[What is expected]:
Rewrite the lines from the start of the records through the line containing "pyautogui.click(x=642, y=292)", changing "Find the location of" to "Show the position of" and leaving everything else the same.

[Provided material]:
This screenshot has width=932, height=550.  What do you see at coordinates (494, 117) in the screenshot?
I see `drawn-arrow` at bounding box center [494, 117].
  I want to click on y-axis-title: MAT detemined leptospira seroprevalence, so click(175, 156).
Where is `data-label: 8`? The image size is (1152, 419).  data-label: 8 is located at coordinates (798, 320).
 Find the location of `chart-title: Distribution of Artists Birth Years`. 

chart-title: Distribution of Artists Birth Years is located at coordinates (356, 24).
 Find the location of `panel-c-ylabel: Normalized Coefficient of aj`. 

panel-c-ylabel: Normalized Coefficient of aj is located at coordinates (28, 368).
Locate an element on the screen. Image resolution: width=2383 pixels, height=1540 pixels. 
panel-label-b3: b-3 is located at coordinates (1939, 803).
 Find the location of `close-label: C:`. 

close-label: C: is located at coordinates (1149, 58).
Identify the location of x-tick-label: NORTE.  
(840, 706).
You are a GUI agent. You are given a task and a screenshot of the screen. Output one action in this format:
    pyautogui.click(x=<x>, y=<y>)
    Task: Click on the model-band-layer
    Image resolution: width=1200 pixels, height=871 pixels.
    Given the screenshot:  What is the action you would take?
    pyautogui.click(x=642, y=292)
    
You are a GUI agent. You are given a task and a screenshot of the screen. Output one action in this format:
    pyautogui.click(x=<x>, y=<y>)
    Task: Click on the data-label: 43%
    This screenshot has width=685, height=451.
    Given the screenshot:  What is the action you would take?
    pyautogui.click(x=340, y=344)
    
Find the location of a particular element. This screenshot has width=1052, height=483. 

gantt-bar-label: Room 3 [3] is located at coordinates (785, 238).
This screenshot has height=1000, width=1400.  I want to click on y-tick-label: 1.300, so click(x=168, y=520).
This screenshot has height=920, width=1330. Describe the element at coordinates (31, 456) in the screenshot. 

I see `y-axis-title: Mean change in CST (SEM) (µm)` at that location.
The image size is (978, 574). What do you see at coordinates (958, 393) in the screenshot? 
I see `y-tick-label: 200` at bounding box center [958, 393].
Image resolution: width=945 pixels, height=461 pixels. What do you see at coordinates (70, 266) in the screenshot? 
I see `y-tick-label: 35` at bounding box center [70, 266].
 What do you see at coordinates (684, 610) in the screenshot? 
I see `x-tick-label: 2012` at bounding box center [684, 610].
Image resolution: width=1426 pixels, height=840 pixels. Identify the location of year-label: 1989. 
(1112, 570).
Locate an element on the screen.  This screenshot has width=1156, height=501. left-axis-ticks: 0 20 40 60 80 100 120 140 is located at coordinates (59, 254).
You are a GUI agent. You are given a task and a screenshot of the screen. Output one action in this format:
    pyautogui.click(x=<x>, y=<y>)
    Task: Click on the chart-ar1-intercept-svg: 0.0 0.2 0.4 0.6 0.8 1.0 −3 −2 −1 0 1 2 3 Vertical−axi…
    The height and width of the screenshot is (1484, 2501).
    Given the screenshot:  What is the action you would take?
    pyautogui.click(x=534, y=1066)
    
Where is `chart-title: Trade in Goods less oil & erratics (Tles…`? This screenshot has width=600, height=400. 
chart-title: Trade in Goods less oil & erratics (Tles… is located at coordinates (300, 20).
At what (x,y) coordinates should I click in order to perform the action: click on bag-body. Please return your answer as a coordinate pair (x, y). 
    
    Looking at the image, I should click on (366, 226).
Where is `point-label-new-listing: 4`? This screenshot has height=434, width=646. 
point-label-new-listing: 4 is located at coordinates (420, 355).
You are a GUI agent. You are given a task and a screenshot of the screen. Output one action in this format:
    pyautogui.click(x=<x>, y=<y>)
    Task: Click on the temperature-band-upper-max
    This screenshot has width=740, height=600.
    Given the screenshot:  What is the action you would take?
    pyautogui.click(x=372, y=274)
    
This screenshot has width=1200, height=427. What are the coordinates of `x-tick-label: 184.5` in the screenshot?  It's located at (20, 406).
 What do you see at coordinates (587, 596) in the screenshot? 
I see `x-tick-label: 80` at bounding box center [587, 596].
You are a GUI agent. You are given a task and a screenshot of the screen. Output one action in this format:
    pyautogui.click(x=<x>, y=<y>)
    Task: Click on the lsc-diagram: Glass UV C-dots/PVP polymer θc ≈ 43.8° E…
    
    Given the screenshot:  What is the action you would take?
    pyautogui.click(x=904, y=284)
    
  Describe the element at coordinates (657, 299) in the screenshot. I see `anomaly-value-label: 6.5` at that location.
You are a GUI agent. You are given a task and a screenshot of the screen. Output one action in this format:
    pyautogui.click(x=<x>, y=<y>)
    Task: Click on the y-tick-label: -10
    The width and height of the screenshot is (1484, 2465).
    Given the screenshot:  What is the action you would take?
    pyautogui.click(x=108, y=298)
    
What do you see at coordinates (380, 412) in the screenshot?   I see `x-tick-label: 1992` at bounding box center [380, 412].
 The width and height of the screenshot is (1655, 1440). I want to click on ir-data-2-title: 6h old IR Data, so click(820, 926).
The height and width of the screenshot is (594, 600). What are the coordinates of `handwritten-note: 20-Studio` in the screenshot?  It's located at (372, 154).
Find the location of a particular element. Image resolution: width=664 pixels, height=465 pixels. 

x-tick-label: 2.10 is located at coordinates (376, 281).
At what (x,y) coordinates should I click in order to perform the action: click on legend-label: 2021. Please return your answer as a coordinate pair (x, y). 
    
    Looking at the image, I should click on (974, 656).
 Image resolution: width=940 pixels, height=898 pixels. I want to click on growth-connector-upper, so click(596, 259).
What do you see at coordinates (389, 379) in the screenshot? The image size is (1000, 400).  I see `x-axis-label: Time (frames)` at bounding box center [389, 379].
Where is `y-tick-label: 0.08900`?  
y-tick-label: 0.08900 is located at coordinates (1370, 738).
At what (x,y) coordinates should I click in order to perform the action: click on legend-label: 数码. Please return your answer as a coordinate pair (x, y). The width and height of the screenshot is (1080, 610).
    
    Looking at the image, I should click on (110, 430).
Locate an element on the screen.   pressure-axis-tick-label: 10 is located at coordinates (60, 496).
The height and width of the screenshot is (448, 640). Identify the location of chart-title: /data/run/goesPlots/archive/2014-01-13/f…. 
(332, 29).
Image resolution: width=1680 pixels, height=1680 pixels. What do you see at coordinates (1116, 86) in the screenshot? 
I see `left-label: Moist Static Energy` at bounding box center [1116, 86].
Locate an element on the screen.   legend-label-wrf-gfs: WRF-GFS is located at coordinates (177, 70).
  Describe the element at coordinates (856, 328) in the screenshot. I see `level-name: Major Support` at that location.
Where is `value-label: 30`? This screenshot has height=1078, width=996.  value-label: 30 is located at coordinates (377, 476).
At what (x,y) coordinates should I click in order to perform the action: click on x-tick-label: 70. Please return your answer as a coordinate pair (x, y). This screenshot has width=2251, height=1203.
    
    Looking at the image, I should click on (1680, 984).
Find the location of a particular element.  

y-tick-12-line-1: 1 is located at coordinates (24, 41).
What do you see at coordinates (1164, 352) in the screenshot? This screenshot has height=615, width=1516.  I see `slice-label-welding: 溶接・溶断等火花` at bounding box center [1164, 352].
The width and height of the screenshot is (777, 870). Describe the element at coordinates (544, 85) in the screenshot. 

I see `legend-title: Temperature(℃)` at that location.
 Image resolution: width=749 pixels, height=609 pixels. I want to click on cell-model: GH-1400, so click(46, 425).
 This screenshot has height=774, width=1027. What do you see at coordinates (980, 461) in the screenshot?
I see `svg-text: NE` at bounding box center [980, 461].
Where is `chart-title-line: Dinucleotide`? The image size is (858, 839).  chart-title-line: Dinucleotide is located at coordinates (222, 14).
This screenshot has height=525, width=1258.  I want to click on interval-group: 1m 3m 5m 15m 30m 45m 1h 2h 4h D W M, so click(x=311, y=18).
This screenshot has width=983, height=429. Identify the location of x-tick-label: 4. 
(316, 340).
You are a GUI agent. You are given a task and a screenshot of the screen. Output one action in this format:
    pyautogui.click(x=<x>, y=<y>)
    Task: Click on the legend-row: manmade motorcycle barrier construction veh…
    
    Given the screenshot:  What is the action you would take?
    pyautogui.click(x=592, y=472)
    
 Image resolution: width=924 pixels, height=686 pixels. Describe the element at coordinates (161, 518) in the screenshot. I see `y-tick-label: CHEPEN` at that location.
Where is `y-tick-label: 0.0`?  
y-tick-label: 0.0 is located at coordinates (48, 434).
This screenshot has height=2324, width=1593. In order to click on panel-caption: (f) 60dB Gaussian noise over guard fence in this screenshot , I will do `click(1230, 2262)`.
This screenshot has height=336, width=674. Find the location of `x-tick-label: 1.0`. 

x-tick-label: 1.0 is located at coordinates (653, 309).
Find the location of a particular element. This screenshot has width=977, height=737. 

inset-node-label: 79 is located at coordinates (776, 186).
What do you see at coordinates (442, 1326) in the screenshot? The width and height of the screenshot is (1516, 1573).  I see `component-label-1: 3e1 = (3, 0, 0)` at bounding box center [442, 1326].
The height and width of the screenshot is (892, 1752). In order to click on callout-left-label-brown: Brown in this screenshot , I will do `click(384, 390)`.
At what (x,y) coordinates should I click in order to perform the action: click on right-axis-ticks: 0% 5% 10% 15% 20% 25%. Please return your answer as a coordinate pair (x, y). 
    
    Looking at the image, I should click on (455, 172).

[Written response]:
This screenshot has width=932, height=550.  What do you see at coordinates (494, 117) in the screenshot?
I see `drawn-arrow` at bounding box center [494, 117].
  I want to click on y-axis-title: MAT detemined leptospira seroprevalence, so click(175, 156).
Where is `data-label: 8`? The image size is (1152, 419).  data-label: 8 is located at coordinates (798, 320).
 Show the position of `chart-title: Distribution of Artists Birth Years`. 

chart-title: Distribution of Artists Birth Years is located at coordinates (356, 24).
 Show the position of `panel-c-ylabel: Normalized Coefficient of aj`. 

panel-c-ylabel: Normalized Coefficient of aj is located at coordinates (28, 368).
Locate an element on the screen. Image resolution: width=2383 pixels, height=1540 pixels. 
panel-label-b3: b-3 is located at coordinates (1939, 803).
 Show the position of `close-label: C:`. 

close-label: C: is located at coordinates (1149, 58).
Identify the location of x-tick-label: NORTE.  
(840, 706).
You are a GUI agent. You are given a task and a screenshot of the screen. Output one action in this format:
    pyautogui.click(x=<x>, y=<y>)
    Task: Click on the model-band-layer
    Image resolution: width=1200 pixels, height=871 pixels.
    Given the screenshot:  What is the action you would take?
    pyautogui.click(x=642, y=292)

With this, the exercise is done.